First, see if it can be repaired because it's worth a shot. Open Disk Utility from within the Recovery partition that it boots you into. Highlight your drive on the left-side column (You should see two hard drive icons. The top one represents the physical device and the lower one, indented, represents the volume that the computer sees) and then click the "Repair Disk" button on the right-side panel. See what it spits out at you in the log. Basically red text bad, green text good.

If it tells you the disk was repaired (green text): Restart the Mac and see if it boots up correctly. If it doesn't try holding option on boot and selecting your hard drive as the boot device.

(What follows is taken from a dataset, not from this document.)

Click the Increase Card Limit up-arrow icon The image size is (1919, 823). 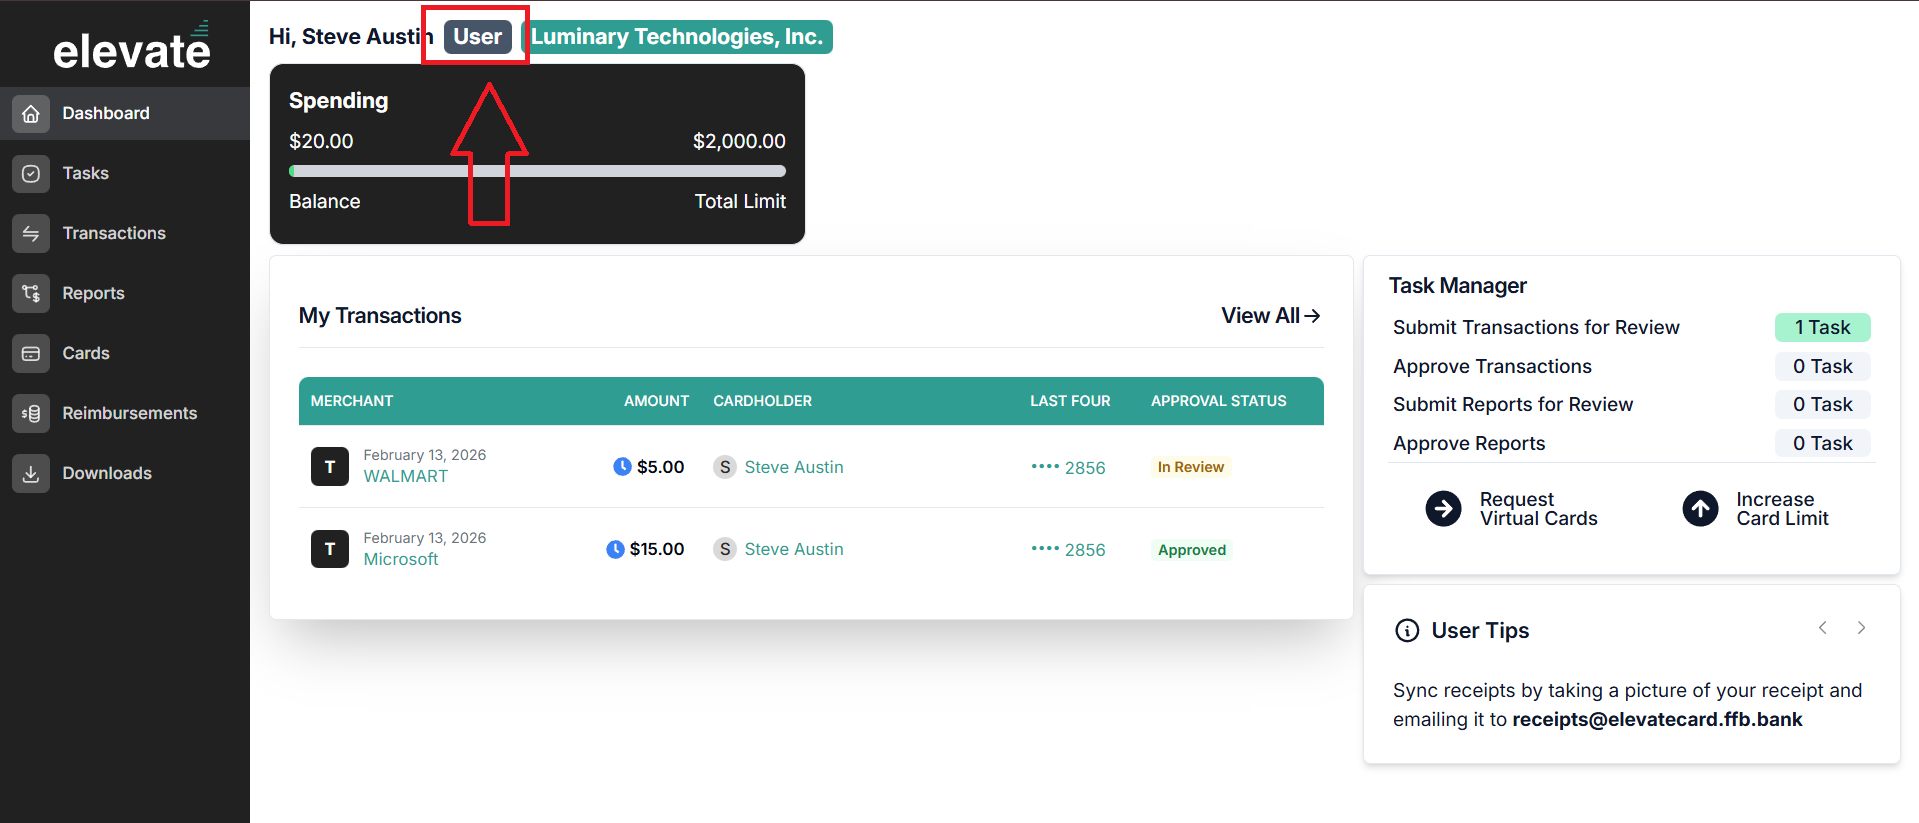point(1700,509)
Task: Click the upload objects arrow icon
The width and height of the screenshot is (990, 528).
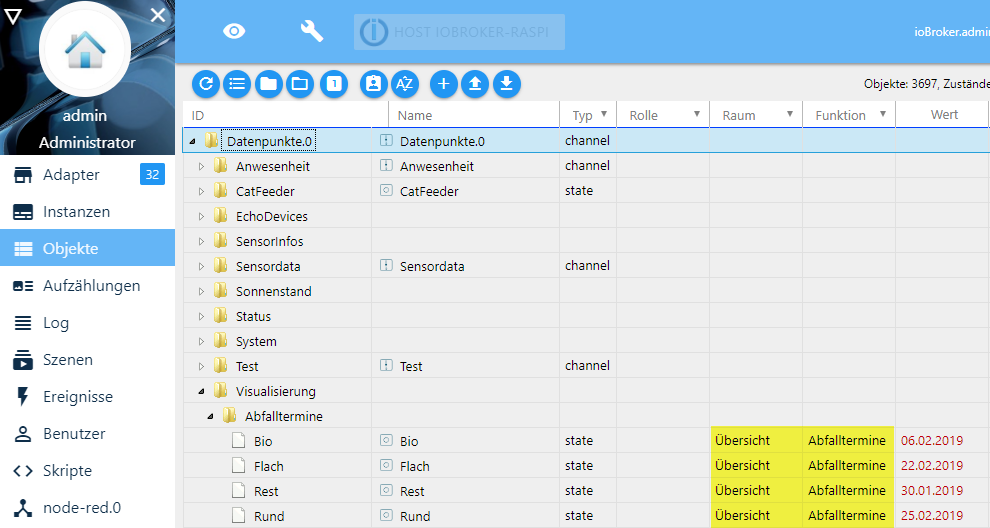Action: (x=476, y=84)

If you get back into the system successfully, BACK UP YOUR FILES with Time Machine or your preferred method to another disk.

If it tells you the disk couldn't be repaired (red text): Your drive might be failing. If you plug an external drive into the computer, you can use Disk Utility's Restore tab to clone your hard drive to the external drive. Source = your drive and Destination = the external drive (You can drag and drop them from the left column. Note: Make sure the external drive is blank because restoring wipes the destination drive before copying.

Once you've restored you could try booting off the external drive (Option on startup, select external drive) and doing the restore process in reverse.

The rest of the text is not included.